Note that, according to the IRS rules, stock transactions use the FIFO method of accounting (first-in, first-out) as default. However, you are allowed to use other accounting methods as well, with different effects on your gain on crypto transactions.
For most cryptocurrencies, you only pay taxes when selling or using them to make purchases. But things are a little different when you receive cryptocurrency as a wage.
In this particular case, you should report employee earnings using W-2 forms in dollars. That’s why it’s essential that you keep accurate records of the value of your digital coins in USD on the date of each payment you receive.
Since cryptocurrencies are treated as investment property for federal tax purposes, you can write off your losses to pay less tax. You can also use your losses to offset gains from other trades, including stocks, and even regular income.
For net capital loss under or equal to $3,000, you can use the entire amount in one year. If your loss is higher than $3,000, the exceeding amount can be rolled forward to the next year.
There’s no doubt that the US government isn’t kidding around.

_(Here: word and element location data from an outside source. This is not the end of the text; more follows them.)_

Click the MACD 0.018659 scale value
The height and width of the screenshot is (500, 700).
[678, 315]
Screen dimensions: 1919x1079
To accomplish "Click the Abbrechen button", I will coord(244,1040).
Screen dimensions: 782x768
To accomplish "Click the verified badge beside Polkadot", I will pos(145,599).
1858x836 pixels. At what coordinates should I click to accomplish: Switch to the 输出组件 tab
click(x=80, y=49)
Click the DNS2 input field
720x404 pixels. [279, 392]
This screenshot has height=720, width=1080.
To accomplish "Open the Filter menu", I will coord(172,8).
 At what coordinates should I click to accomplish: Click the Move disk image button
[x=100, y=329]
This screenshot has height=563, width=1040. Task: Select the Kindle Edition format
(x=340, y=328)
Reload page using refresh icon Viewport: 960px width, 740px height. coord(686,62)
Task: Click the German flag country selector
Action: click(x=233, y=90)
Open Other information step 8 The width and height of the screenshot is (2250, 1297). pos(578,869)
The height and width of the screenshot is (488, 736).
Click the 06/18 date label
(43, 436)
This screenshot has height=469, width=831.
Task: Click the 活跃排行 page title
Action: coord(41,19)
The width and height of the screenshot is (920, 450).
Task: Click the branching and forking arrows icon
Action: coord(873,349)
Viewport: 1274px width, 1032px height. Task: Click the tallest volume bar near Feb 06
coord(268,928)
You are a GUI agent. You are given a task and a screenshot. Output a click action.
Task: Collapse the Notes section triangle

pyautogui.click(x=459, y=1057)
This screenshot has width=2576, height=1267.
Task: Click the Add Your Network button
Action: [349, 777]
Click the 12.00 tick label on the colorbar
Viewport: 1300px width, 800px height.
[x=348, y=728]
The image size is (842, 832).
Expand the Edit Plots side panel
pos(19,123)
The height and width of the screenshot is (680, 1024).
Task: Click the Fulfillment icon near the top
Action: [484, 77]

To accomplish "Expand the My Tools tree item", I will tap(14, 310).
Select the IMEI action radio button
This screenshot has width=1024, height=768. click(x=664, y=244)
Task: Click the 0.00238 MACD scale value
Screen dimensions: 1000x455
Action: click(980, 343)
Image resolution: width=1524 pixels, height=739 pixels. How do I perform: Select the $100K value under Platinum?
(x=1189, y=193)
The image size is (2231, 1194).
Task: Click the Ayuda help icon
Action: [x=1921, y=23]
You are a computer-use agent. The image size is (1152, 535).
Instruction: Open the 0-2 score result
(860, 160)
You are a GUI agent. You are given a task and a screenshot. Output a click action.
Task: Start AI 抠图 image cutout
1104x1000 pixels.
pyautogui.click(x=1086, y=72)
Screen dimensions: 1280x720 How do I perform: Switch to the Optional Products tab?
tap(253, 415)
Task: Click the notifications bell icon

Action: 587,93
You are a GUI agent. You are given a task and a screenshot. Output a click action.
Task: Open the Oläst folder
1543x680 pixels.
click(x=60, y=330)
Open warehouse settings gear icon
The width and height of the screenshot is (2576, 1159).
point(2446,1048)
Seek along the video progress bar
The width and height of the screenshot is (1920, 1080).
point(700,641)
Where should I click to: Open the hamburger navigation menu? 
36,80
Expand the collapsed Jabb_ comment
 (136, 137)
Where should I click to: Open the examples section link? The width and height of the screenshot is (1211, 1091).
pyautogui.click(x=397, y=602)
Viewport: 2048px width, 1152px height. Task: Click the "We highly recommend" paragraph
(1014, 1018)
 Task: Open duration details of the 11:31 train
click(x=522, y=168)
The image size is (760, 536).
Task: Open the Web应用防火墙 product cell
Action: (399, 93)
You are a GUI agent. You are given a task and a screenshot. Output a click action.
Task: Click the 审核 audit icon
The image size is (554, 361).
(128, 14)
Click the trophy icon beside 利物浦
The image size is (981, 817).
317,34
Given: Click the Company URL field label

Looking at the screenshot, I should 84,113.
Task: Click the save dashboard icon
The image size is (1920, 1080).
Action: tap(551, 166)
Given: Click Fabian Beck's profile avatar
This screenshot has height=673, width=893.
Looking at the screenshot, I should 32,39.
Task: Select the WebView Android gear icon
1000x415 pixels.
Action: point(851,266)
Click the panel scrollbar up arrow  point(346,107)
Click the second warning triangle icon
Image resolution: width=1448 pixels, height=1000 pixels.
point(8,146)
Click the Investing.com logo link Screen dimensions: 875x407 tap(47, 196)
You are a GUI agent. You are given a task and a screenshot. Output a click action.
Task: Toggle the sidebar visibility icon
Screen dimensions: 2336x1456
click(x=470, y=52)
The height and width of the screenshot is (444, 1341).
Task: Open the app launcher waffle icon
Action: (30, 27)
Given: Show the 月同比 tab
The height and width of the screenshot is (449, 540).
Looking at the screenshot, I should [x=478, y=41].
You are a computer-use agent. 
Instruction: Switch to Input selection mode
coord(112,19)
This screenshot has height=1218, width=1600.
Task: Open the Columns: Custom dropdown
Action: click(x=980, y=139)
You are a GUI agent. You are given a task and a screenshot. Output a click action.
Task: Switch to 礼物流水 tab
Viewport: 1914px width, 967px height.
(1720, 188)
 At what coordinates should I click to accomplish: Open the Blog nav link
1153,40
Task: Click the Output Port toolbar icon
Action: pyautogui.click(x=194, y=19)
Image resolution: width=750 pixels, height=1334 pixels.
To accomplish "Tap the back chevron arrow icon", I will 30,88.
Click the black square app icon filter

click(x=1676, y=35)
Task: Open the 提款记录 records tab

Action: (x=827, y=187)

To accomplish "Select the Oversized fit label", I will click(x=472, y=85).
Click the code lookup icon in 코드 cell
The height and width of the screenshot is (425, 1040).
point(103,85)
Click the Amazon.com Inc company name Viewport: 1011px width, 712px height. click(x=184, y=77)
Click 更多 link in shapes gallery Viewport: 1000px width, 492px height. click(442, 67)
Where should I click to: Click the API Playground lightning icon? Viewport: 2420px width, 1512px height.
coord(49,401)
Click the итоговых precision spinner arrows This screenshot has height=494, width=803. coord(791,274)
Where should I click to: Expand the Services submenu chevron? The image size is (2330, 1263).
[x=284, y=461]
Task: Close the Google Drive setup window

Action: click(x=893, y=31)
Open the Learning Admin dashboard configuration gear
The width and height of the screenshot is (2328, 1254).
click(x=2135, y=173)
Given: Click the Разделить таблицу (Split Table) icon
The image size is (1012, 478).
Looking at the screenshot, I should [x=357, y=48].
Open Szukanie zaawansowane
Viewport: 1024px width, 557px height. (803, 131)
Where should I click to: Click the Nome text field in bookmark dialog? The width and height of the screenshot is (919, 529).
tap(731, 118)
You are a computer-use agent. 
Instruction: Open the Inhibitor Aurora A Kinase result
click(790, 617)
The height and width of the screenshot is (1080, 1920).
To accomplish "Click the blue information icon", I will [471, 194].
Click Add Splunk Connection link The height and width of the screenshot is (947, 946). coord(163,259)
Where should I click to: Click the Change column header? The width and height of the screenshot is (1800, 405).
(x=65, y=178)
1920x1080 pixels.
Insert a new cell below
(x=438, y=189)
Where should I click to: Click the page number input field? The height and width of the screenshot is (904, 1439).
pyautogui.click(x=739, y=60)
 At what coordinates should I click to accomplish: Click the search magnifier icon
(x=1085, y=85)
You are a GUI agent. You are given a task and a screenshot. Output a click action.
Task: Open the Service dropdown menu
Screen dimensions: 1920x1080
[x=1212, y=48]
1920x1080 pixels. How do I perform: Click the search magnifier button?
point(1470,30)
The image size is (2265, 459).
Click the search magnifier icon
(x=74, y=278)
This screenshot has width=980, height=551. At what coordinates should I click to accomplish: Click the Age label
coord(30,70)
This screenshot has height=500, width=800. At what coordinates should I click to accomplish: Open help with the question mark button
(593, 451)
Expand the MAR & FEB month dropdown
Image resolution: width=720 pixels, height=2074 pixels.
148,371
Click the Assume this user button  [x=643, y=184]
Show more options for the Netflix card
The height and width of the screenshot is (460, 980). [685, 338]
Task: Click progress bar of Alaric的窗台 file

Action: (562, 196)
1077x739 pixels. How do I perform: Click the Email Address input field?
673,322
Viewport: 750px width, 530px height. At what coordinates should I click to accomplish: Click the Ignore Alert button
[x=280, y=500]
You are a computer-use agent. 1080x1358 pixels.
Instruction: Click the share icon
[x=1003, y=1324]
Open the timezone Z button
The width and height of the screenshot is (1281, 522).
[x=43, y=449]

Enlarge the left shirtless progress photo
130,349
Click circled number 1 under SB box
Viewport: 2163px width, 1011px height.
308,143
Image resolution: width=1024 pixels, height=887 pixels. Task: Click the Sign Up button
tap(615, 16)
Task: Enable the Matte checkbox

The IRS and cryptocurrency may not have a long history, but things are going to change. More traders and investors will have to respect the law, and anonymity on the blockchain won’t always work as a shield for tax evaders.
For now though, most exchanges aren’t compelled to send tax forms to you or the IRS. According to the rules, you’re the only person responsible for reporting your income and transactions – and for paying taxes on them.
This will likely change moving forwards. So, if you’ve been flying under the radar, it’s probably a good idea to start keeping logs of your transactions from now on to avoid getting on the wrong side of the IRS.